Mas o presidente do Sindicombustíveis pensa diferente do representante da Petrobras. Para Travassos, as Centrais tiram os maiores clientes dos postos de revenda. Citou o contrato feito entre três centrais (localizadas na Bahia, Rio Grande do Sul e Alagoas) com a multinacional Braskem. Segundo ele, o montante dos contratos chega a 35 milhões de litros de diesel por ano ? o que dá uma média de três milhões de litros por mês. "Isso eqüivale às vendas de oito postos de combustíveis instalados nas rodovias do país", comparou.
Travassos apontou também o risco de demissões em massa no setor. Isso acontece, segundo explicou, porque as Cais disponibilizam o abastecimento automatizado, chamado CTF (Controle Total de Frotas). Esse sistema - com a instalação de chip no bico da bomba e do tanque de cada caminhão das transportadoras filiadas - permite saber onde o caminhão abasteceu, depois de quantos quilômetros percorridos, quantos litros consumiu, que preço pagou e o valor é debitado eletronicamente na conta da transportadora e creditado no posto, ou, no caso das Cais, na conta da distribuidora.
DEMISSÕES
Segundo ele, com esse sistema, apenas dois frentistas podem fazer o abastecimento de um milhão de litros de combustível. "Para abastecer um milhão de litros um posto de revenda precisaria de 25 frentistas. Ou seja, só esse contrato com a Braskem pode representar a demissão de 75 profissionais", exemplificou. Para o presidente do sindicato, a Petrobras com as Cais estaria cometendo três crimes: concorrência desleal, abuso de poder econômico e a prática de dumping, já que o óleo diesel estaria sendo vendido por um preço menor do que é possível pelos postos de revenda.
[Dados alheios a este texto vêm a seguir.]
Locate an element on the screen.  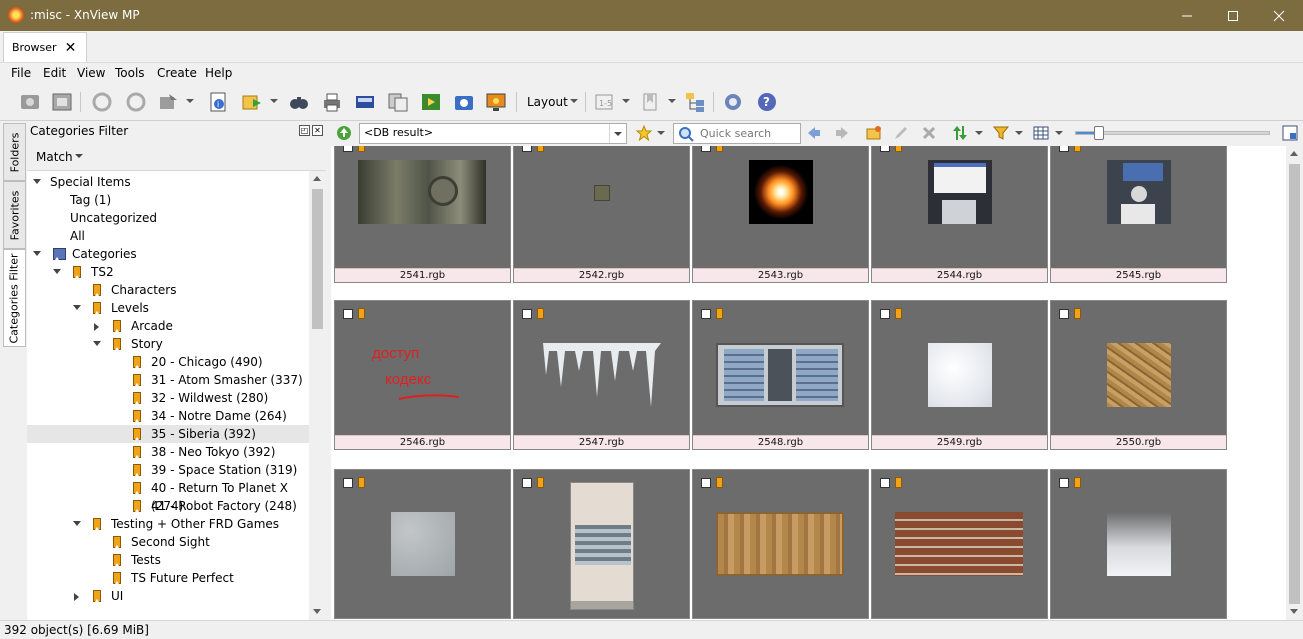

O diretor da Federação Nacional dos Frentistas, Eusébio Pinto, também fez duras críticas ao projeto. Para ele, a Petrobras com as Cais abre um precedente perigoso para que outras distribuidoras também instalem seus postos de abastecimento. "Se toda distribuidora resolver abrir uma Cais aí não haverá mais postos de combustíveis nas estradas", alertou. Já o diretor do Sindicato dos Empregados de Postos de Combustíveis, Antônio Manoel, disse que a Petrobras está indo na contramão da promessa do presidente Lula de criar dez milhões de empregos.
Embora preocupado com a ameaça de desemprego no setor, Álvaro Gomes elogiou a forma democrática que o assunto foi discutido na audiência, inclusive com a participação da Petrobras. "Isso favorece a resolução dos problemas", avaliou o presidente da Comissão de Emprego e Renda. Ele sugeriu aos representantes dos postos que encaminhem à comissão sugestões para a portaria que a Agência Nacional do Petróleo (ANP) está preparando para regulamentar o funcionamento das Cais. A expectativa é que esta portaria fique pronta em abril.